The three-storey building is located in the Tianzifang district of the Chinese city, where it originally functioned as a house for a single family. Neri&Hu‘s redesign converts the building into three divisible apartments, each with a combined living and dining room at the back and a bedroom at the front.
A bulky metal staircase replaces the old timber steps that previously connected the floors. Sandblasted glass (completed after photography) separates the stairway from the corridor of each apartment so that residents can see the outlines of neighbours passing by.
A 45-degree skylight brings daylight into the stairwell, while a shared laundry room and terrace are positioned at the top.
“The blurring of both the private and the public acts as the central concept that binds the split level together, and at the same time, bring life to the middle and darkest portion of the house,” says Neri&Hu.
The building is arranged over split levels, so the architects have also inserted a second set of stairs within two of the apartments. Unlike the main staircase, both are constructed from timber to match the flooring.
Bathrooms stretch along the southern side of each apartment and are enclosed behind another layer of sandblasted glass. Showers feature a west-facing window, offering a view down into the shared lobby below.
New windows were added to both the front and rear elevations, while the rest of the exterior has been coated in black paint. “The colour black was selected to make the building disappear,” add the architects.
Although the building was designed for three separate tenants, it is currently being used as one large house.
Lyndon Neri and Rossana Hu have worked on a number of renovation projects in Shanghai, where their studio is also located. Past projects include a design gallery in a former colonial police station and a hotel in a disused army headquarters building, which was the overall winner at the inaugural Inside awards in 2011.
Dezeen interviewed the architects in November, when they told us that Chinese architects need to develop their own design manifesto to stem the tide of “half-assed” building projects in the country.

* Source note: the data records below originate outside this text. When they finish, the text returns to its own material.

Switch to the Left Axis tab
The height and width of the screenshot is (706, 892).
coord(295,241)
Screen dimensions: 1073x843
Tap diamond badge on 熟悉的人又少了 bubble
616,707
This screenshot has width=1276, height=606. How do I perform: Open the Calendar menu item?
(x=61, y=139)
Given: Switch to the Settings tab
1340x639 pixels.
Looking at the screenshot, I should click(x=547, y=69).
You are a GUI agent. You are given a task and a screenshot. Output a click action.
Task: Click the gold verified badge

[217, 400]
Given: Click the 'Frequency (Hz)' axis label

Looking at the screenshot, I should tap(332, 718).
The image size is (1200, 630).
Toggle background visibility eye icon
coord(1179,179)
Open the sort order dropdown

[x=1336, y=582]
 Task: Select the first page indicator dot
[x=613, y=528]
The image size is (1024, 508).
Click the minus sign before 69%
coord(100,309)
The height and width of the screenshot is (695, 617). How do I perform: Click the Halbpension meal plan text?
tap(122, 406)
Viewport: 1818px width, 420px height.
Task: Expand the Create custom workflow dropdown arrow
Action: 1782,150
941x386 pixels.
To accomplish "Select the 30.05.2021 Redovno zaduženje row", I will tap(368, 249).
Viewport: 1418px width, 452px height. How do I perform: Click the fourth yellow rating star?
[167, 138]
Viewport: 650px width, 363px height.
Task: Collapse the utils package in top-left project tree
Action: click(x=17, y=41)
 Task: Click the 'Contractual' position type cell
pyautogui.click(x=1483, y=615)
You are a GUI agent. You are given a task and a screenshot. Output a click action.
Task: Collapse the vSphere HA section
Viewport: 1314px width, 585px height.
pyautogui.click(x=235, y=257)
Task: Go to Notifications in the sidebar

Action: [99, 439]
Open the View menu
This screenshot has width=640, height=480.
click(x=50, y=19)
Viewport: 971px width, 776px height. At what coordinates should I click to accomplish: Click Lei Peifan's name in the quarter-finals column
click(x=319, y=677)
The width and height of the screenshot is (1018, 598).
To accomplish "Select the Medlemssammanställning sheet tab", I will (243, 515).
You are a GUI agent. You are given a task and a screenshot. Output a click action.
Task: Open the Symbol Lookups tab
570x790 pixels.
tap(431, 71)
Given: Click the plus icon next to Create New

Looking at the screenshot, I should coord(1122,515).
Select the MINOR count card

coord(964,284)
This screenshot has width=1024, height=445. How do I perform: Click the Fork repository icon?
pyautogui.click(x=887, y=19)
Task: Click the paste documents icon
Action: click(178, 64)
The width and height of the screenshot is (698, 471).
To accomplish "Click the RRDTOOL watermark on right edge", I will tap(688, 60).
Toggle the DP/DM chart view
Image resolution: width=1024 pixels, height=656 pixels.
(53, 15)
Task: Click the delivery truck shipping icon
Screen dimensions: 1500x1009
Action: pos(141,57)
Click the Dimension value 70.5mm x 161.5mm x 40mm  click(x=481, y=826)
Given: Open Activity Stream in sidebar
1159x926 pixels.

See more stories about Neri&Hu on Dezeen.
See more recent architecture in China, including an asterisk-shaped restaurant and winery near Beijing.
Photography is by Pedro Pegenaute.
Here’s a project description from Neri&Hu:
Rethinking the Split House
The magical lane houses, which were once the dominant fabric that made urban Shanghai the intoxicating place that it was in the 1930s, are now slowly being demolished, taken over by high-density developments all over the city. Neri&Hu was commissioned to reconstruct a dilapidated lane house left with almost nothing except its glorious shell in the historic and artistic Tianzifang area in Shanghai, and the mission was to transform it into three separate apartment units.
Neri&Hu’s strategy was to rethink the typology of the lane house – keeping the split level formation, a typical trait to lane houses in this city, and add spatial interest through new insertions and skylights to accentuate the architectural integrity of such a typology, contemporising it for today’s lifestyle.
Historically the lane houses are separated with two distinct spaces – a longer and often rectangular space with a smaller room half a level above that creates a split section connected by a winding stairway in between. These lane houses which were often occupied by single families during the turn of the century, have changed over the course of the city’s economic history. They are now typically occupied by three or more families, sharing the public staircase and landings, so that neighbours living on different levels or rooms have a chance to interact as they move in and out of their personal units.
To keep the spirit of this typology alive, a new continuous metal stair was inserted to replace the old decaying wooden stair that was not to code. It also serves to act both as a vertical connection to the three levels and at the same time a lock for the frontal room and room half a level above to be intact in its configuration. To keep these spaces pure and rigorous, all toilets were inserted into the stair spaces. The bathrooms, conceivably the most intimate spaces of each apartment, are inserted next to the most public stairway separated only with a sandblasted glass divider. Above this stairway, a clearstory skylight was added to bring light to the darkest space and also to the frontal room, the room half a level above, and the staircase space itself. The blurring of both the private and the public acts as the central concept that binds the split level together, and at the same time, bring life to the middle and darkest portion of the lane house.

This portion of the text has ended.